### SUPPLIED MATERIAL ###
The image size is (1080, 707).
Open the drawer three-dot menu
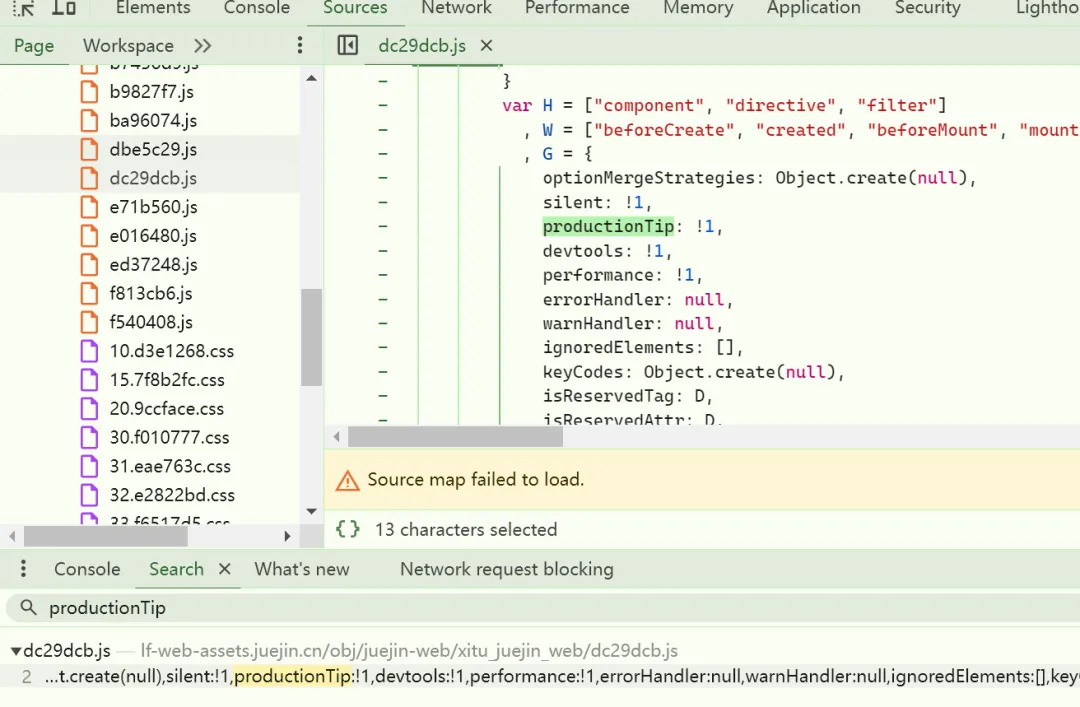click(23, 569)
###
### SUPPLIED MATERIAL ###
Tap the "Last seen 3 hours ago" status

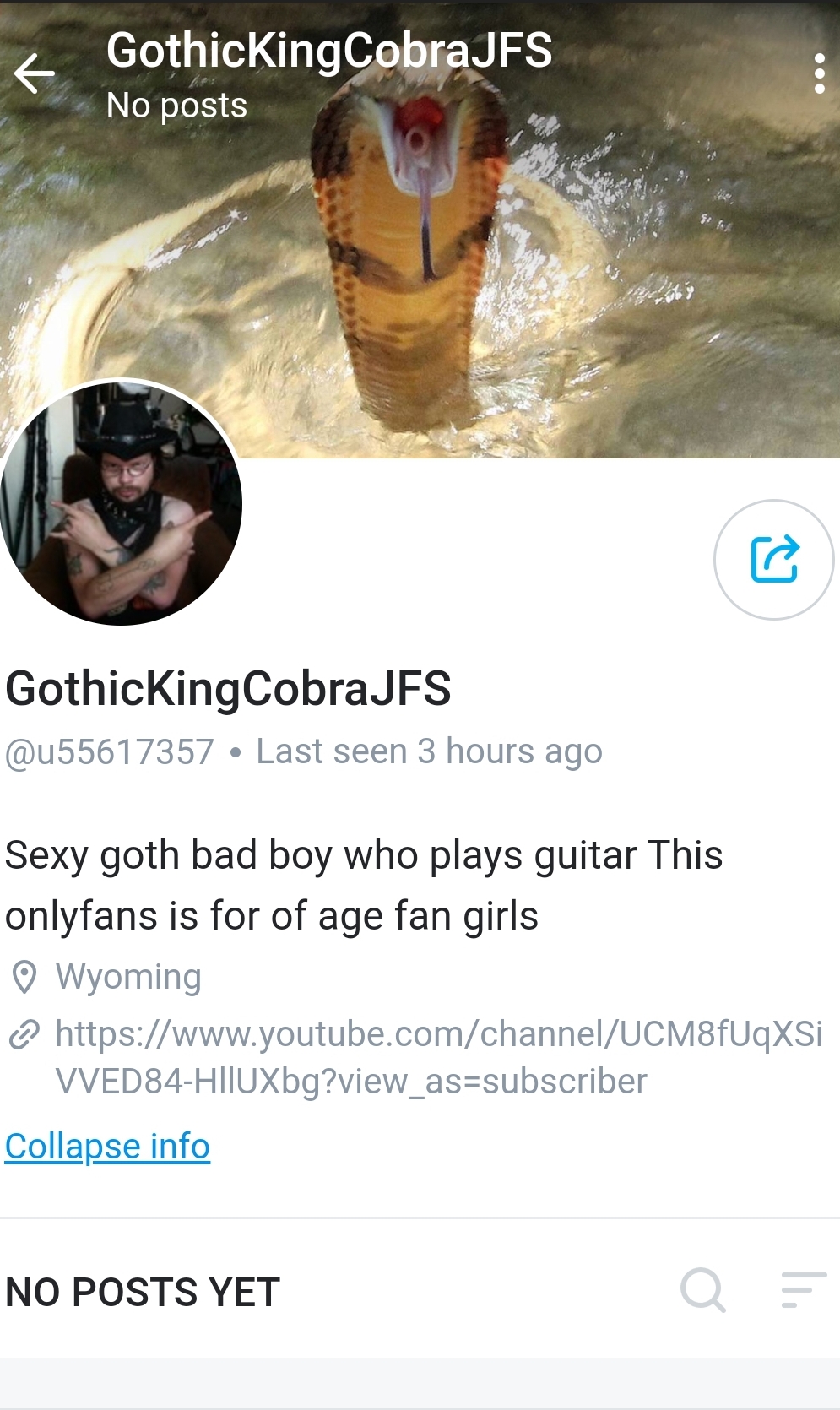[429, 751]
###
### SUPPLIED MATERIAL ###
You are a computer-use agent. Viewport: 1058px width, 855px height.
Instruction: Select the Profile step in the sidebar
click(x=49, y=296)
###
*EXERCISE*:
Reproduce the material starting at the line containing "The image size is (1080, 707)." and ending at the line containing "click(23, 569)", replacing "three-dot menu" with "overflow menu" and leaving everything else unchanged. Omit the pictures from the result.

*OUTPUT OF THE EXERCISE*:
The image size is (1080, 707).
Open the drawer overflow menu
click(23, 569)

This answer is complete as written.